Division numerator shift: (ac_int<128,false>)a.mant << 64 — cast to 128 bits first, then shift. Without the cast, a.mant << 64 operates on a 64-bit value and would produce zero.
Shift amount clamping: The exponent difference is ac_int<32,true>. Before using it as a 6-bit shift amount, it is clamped with an if/else rather than a ternary, because raw_shift.slc<6>(0) returns a signed type in this version of ac_types, which creates an ambiguous ternary with the unsigned literal branch.
fp_from_double and fp_to_double are guarded by #ifndef __SYNTHESIS__:
- Catapult defines
__SYNTHESIS__during RTL extraction, excluding these functions from synthesis - For g++ C simulation and testbenches the guard is not defined, so both functions are available
| Function | SW equivalent | Description |
|---|---|---|
fp_clz64 |
__builtin_clzll |
Leading-zero count, 64-input priority encoder |
fp_normalize |
normalize |
Left-shift mantissa, adjust exponent |
fp_cmp_mag |
compareMagnitude |
Returns 0/1/2 (equal/a>b/a<b) |
fp_add_mag |
addMagnitudes |
Align and add, detect carry |
fp_sub_mag |
subtractMagnitudes |
Align and subtract, then normalize |
fp_neg |
operator-() |
Flip sign bit |
fp_add |
operator+ |
Full add with special-value dispatch |
fp_sub |
operator- |
Implemented as fp_add(a, fp_neg(b)) |
fp_mul |
operator* |
64×64→128-bit multiply |
fp_div |
operator/ |
128/64-bit divide with precision scaling |
fp_eq |
operator== |
IEEE equality (NaN ≠ NaN, +0 == -0) |
fp_lt |
operator< |
IEEE less-than (NaN unordered) |
catapult.tcl synthesizes each arithmetic function as a separate combinational RTL block. The flow:
go compile— parse and elaborate the C++ sourcego libraries— select technology cell librarygo assembly— schedule operations into statesgo architect— allocate hardware resourcesgo allocate— bind operations to resourcesgo extract— generate Verilog/VHDL output
fp_clz64: With #pragma hls_unroll yes, Catapult unrolls the 64-iteration loop into a priority encoder tree (~6 levels of 2-to-1 muxes). If the pragma is not honored, an equivalent TCL directive can be added: directive set /fp_clz64/core/main -UNROLL yes.

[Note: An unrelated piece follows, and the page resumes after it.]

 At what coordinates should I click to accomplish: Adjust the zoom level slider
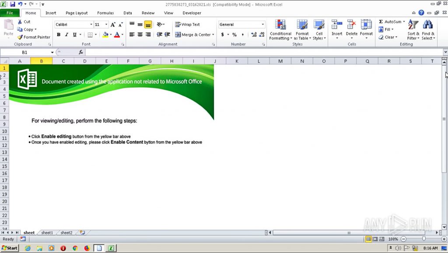pyautogui.click(x=424, y=239)
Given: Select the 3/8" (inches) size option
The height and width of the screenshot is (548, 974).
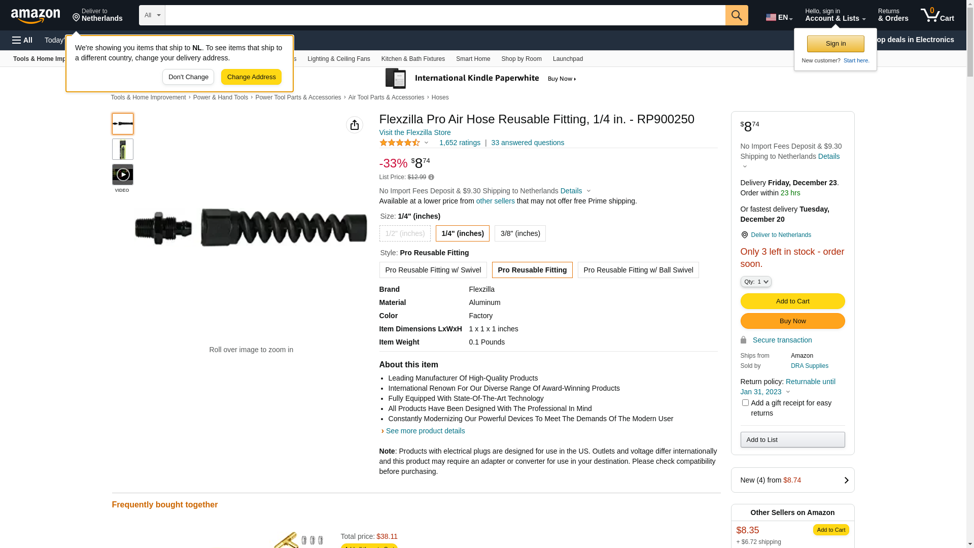Looking at the screenshot, I should 520,233.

fp_div: The 128/64-bit integer division generates a large combinational circuit. For timing-critical designs, the division can be made multi-cycle by adding: directive set /fp_div -PIPELINE_INIT_INTERVAL 2.

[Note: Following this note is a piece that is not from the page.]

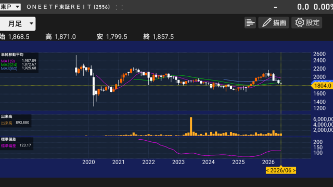Open the 標準偏差 indicator panel header

coord(8,139)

SCVerify RTL co-simulation: After RTL extraction, Catapult's SCVerify wraps the generated Verilog in a SystemC testbench that replays the C++ testbench against the RTL, providing bit-exact equivalence checking automatically.
| Suite | Tests |
|---|---|
Construction |
Zero, ±0, ±1, 0.5, 0.25, 1.5, 1.75, 2, 3, 6, 1e15, 1e-15, ±inf, NaN; round-trip |
Negation |
Sign flip, -0, -inf, -NaN |
Addition |
Normal cases, cancellation, identity, both negative, inf, NaN propagation, large shift |
Subtraction |
Normal cases, self-subtraction, inf−inf=NaN |
Multiplication |
Normal cases, signs, 0×inf=NaN, inf×x, large/small cancel |
Division |
Normal cases, x/0=inf, 0/0=NaN, inf/inf=NaN, 0/x, x/inf |
Comparisons |
All six operators; ±0=0; NaN unordered; inf ordering; negative ordering |
Chain |
Powers of 2, distributive, 1/3×3≈1, alternating sum, √2×√2≈2 |
Mirrors the software test suite. Every test uses fp_from_double to construct inputs and fp_to_double to read results. Selected tests also cross-check the HW result against the SW golden model (FloatNum) to catch any behavioral divergence.

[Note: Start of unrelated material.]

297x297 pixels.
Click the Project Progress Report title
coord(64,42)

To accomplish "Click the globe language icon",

- Rounding: Truncation only (round toward zero). Results may differ from IEEE 754 round-to-nearest by up to 1 ULP.
- Denormals: Flushed to zero. Values smaller than
2^(−2^31 + 63)cannot be represented. - No exceptions: Overflow/underflow flags are not generated.
- Division cost: 128/64-bit integer division in hardware is large. Consider a multi-cycle or iterative implementation for area-critical designs.
- No FMA: Fused multiply-add is not implemented.